Journal of Physical Chemistry B, Vol.108, No.38, 14276-14281, 2004
Photodissociation at 193 nm of tert-butyl nitrite on Ag(111)
The translational and internal state properties of nitric oxide, NO, ejected by 193-nm photodissociation of tert-butyl nitrite, (CH3)(3)CONO, TBN, adsorbed on Ag(111) have been investigated using resonance-enhanced multiphoton ionization time-of-flight (REMPI-TOF) and quadrupole mass spectrometer time-of-flight (QMS-TOF). The results are described in terms of three components depending on the number of collisions along the exit trajectory and are compared to prior work using 248- and 351-nm photons. Although 193-nm photons have higher energy, the characteristic translational energy of the collisionless NO (0.55 eV) lies between that for 248 nm (0.89 eV) and 351 nm (0.39 eV).

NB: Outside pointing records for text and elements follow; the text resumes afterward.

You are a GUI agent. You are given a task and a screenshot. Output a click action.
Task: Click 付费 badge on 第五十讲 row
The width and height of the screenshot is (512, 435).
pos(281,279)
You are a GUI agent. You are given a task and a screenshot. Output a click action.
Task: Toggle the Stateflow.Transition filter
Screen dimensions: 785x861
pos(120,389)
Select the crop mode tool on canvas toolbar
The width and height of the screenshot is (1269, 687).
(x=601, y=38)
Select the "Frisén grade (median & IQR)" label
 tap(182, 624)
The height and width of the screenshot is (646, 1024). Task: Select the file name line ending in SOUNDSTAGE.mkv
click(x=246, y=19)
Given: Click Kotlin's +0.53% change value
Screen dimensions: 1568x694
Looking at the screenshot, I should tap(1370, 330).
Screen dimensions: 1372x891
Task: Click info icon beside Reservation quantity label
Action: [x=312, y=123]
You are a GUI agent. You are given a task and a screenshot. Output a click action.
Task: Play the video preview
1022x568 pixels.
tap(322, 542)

As for gas-phase photolysis at 193 nm, the NO is rotationally cold (J(max) = 15.5), much lower than for both 248- (J(max) = 53.5) and 351-nm (J(max) = 31.5) photolysis. The NO vibrational distribution is dominated by upsilon" = 1, whereas upsilon" = 0 for 248 nm and upsilon" = 1 and 2 for 351 nm photodissociations, respectively. Angle-resolved REMPI-TOF and QMS-TOF studies give information about the orientation of adsorbed TBN. While TBN is more stable with the C-O-N=O plane perpendicular to surface and the internal O-N bond directed about 40degrees away from the surface normal, dosing less than a full monolayer at 80 K does not achieve this state fully. Annealing to 110 K is sufficient to realize this molecular orientation. For multilayer coverage dosed at 80 K, the data are consistent with considerable surface roughness compared to a surface annealed at 110 K.